Jeunes et précaires en première ligne 

« On va atteindre le million de contrats d’apprentissage signés par an », avait déclaré Emmanuel Macron en 2024. Depuis son élection, le président favorise ce type de formation, notamment en accordant des primes incitatives aux entreprises. D'après le ministère du Travail, le nombre de nouveaux contrats dans le secteur privé a été multiplié par 2,8 entre 2017 et 2022. Les apprentis sont souvent considérés comme une main-d’œuvre bon marché. Il en va de même pour les lycéen·nes en stage. Un non-sens et surtout un danger, pour Yannick Biliec : « L’entreprise est un lieu de production avec des enjeux de rentabilité, ce n'est pas un lieu de formation. Envoyer des jeunes de 3e, de seconde générale et technologique, de lycée professionnel ou des apprentis mineurs en entreprise, c'est les mettre potentiellement dans des situations dangereuses. »

« C’est la structure de l’entreprise qui entraîne ces morts. » Yannick Biliec, de la Ferc-CGT.

D'après l'ouvrage Jeunes et risques du travail, de Nathalie Frigul, les jeunes sont en moyenne mieux formés en matière de sécurité que les adultes quand ils arrivent en entreprise. Seulement, ils osent rarement prendre la parole ou faire valoir leur droit de retrait par peur de freiner la production. C'est le dénominateur commun qui réunit les jeunes, les intérimaires et les autres morts au travail : la précarité sur le marché de l'emploi. En tant que précaires, ils se voient souvent confier les tâches les plus dangereuses, et n'osent pas les refuser de peur de perdre leur emploi ou de n'être pas rappelé·es dans le cas des intérimaires. Les lycéen·nes, par exemple, ne disposent pas d'équivalent du droit de retrait, et s'ils quittent leur stage, ils risquent de ne pas valider leur diplôme et de perdre leur gratification. « Quand ils arrivent, on leur fait signer plein de documents sur la sécurité. Et derrière, on leur dit tout le temps, tout le temps, d’aller le plus vite possible. C’est la structure même de l’entreprise qui entraîne ces morts » résume Yannick Biliec.

Des mentalités à faire évoluer

Yannick Biliec dénonce la culture du « C'est le métier qui rentre ». Cette phrase est souvent prononcée après une blessure sur le lieu de travail. Le représentant de la FERC-CGT insiste : « Non, ce n’est pas le métier qui rentre. Le corps doit être protégé. Il faut casser cette idée. »

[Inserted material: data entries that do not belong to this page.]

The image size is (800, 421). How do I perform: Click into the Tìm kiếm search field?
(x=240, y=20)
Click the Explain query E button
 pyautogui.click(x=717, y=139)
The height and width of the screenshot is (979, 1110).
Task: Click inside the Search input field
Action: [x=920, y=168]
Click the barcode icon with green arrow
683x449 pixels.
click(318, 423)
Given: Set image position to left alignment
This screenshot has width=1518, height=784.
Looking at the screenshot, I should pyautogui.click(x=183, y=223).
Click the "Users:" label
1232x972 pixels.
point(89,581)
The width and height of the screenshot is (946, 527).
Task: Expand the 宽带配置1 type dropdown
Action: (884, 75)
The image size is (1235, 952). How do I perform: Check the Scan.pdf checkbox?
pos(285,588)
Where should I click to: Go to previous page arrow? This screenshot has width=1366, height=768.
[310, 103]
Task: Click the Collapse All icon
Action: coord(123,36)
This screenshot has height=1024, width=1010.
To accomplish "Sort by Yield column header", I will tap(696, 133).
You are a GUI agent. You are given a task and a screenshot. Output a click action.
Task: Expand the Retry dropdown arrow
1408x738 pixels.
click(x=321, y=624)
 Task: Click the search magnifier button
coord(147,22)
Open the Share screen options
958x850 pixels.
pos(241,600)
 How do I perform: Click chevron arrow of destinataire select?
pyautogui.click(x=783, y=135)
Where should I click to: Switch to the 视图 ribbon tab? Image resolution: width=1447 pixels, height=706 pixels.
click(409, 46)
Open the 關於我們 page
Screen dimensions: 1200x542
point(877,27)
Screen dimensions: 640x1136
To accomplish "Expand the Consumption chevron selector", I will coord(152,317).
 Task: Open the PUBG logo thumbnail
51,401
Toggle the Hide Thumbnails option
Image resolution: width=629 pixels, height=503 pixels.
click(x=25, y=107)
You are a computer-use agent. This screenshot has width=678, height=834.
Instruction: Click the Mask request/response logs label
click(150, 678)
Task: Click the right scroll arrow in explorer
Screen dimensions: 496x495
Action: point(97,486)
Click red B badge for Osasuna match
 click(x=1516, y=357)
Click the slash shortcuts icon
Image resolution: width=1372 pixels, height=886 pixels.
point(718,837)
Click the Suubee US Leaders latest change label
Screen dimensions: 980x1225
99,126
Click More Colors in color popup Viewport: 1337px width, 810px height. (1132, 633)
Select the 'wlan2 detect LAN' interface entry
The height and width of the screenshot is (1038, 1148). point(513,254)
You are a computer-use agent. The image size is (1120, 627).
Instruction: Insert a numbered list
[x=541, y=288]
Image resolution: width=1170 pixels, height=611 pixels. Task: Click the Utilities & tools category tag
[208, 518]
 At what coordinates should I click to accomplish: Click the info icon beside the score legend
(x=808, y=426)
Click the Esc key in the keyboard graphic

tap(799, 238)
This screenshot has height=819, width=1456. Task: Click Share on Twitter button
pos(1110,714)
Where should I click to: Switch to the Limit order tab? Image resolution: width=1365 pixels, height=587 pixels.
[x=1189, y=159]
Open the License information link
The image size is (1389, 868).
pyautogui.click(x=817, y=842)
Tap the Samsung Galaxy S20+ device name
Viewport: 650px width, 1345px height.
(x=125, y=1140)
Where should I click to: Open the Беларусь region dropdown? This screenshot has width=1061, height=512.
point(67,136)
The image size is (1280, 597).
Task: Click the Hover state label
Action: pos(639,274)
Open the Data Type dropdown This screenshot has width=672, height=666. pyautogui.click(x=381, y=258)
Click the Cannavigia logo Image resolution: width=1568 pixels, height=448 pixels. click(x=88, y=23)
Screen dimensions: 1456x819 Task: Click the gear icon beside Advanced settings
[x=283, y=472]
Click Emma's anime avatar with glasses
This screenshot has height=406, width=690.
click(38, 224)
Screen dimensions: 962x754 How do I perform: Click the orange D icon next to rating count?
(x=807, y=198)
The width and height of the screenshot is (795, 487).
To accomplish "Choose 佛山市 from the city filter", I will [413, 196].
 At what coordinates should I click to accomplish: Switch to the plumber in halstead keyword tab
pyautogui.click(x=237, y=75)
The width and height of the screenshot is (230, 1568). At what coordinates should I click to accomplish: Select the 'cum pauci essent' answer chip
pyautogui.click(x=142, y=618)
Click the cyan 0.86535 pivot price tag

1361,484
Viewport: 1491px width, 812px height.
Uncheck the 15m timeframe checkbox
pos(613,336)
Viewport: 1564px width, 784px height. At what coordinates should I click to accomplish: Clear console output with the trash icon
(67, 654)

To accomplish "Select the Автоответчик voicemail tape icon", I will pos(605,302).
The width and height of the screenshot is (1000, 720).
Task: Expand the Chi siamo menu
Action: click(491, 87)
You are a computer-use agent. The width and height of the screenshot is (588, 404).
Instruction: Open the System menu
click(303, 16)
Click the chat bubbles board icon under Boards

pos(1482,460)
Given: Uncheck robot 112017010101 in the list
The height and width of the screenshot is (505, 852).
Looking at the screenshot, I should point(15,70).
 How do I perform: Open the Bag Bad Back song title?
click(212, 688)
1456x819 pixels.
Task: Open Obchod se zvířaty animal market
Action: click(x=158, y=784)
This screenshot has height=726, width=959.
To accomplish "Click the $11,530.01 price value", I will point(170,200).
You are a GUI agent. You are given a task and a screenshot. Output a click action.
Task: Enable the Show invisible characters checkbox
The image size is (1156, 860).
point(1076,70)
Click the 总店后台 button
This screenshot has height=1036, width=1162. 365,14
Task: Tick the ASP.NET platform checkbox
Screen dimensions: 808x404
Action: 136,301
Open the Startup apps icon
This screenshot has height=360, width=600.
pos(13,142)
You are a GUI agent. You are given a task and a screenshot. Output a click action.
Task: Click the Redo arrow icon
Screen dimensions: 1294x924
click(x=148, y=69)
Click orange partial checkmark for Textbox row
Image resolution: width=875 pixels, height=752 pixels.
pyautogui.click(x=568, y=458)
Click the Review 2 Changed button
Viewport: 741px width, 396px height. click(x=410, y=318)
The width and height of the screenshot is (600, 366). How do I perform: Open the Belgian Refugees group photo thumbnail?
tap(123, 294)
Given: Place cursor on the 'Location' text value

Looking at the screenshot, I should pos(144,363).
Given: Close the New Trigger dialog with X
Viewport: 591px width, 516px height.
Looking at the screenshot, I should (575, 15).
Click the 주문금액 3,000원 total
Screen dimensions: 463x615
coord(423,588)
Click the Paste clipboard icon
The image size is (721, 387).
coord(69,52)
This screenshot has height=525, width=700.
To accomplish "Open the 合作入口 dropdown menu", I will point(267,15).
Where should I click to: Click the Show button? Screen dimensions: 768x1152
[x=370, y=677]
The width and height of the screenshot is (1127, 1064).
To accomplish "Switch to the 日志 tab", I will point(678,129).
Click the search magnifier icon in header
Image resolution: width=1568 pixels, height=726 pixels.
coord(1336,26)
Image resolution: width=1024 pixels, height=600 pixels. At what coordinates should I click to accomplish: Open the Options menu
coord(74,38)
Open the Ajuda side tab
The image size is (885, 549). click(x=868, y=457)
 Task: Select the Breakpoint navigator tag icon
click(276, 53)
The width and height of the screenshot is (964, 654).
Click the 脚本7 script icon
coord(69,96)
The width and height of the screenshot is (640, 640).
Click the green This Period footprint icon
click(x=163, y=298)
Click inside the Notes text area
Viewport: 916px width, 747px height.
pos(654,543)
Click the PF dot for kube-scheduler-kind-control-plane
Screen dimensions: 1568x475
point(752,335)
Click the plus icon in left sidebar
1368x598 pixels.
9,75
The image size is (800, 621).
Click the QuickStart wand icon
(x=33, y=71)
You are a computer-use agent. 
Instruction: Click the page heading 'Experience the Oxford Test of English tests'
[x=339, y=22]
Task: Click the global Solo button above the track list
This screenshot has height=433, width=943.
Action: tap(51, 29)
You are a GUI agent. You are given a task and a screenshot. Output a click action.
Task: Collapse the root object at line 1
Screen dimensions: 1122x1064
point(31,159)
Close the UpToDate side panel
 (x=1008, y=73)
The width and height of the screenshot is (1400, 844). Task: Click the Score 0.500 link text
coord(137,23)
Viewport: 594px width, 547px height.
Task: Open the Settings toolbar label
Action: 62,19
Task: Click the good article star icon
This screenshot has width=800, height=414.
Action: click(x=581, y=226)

La réforme des retraites d'Emmanuel Macron de 2023 a supprimé certains critères de pénibilité comme le port de charges lourdes, les postures pénibles, les vibrations mécaniques et l'exposition aux risques chimiques. En plus de rendre visibles les conditions de travail, certains de ces critères permettaient aux salarié·es de partir à la retraite bien avant l'âge légal. Cette suppression avait été critiquée par la Cour des comptes. Les sociologues Anaïs Bonnano et Hadrien Clouet affirment que les accidents au travail sont moins nombreux chez les personnes âgées, mais plus mortels. « 41 % des incapacités permanentes et 58 % des accidents mortels concernent les travailleur·ses de plus de 50 ans, contre respectivement 11 % et 8 % chez les moins de 30 ans », dénoncent les chercheur·es. Dans un sondage commandé à l'IFOP par la CGT, 6 personnes sur 10 déclarent « ne pas pouvoir tenir jusqu'à 64 ans ». L'organisation syndicale milite pour le retour de ces départs à la retraite anticipée.

À terme, la CGT demande une politique pénale du travail sévère, condamnant fermement les employeur·ses responsables d'accidents graves au travail. Avec l'aide de Matthieu Lépine, des familles endeuillées ont créé l'association Collectif familles stop à la mort au travail, qui soutient les proches lors des procès, rend visibles les victimes, mais milite aussi activement pour un changement de législation auprès du ministère du Travail ou au Parlement européen.

Quelqu'un qui peut tout perdre

Contrairement à Emmanuel Macron qui, en 2016, alors ministre de l'Eonomie, disait au micro de BFM TV qu'un entrepreneur était « quelqu'un qui prenait tous les risques […] qui peut tout perdre avec son entreprise », la CGT persiste : « Derrière chaque mort, il y a une entreprise qui n'a pas rempli son devoir de protection, un État qui n'a pas imposé des règles de sécurité strictes, et un système qui tolère l'inacceptable ».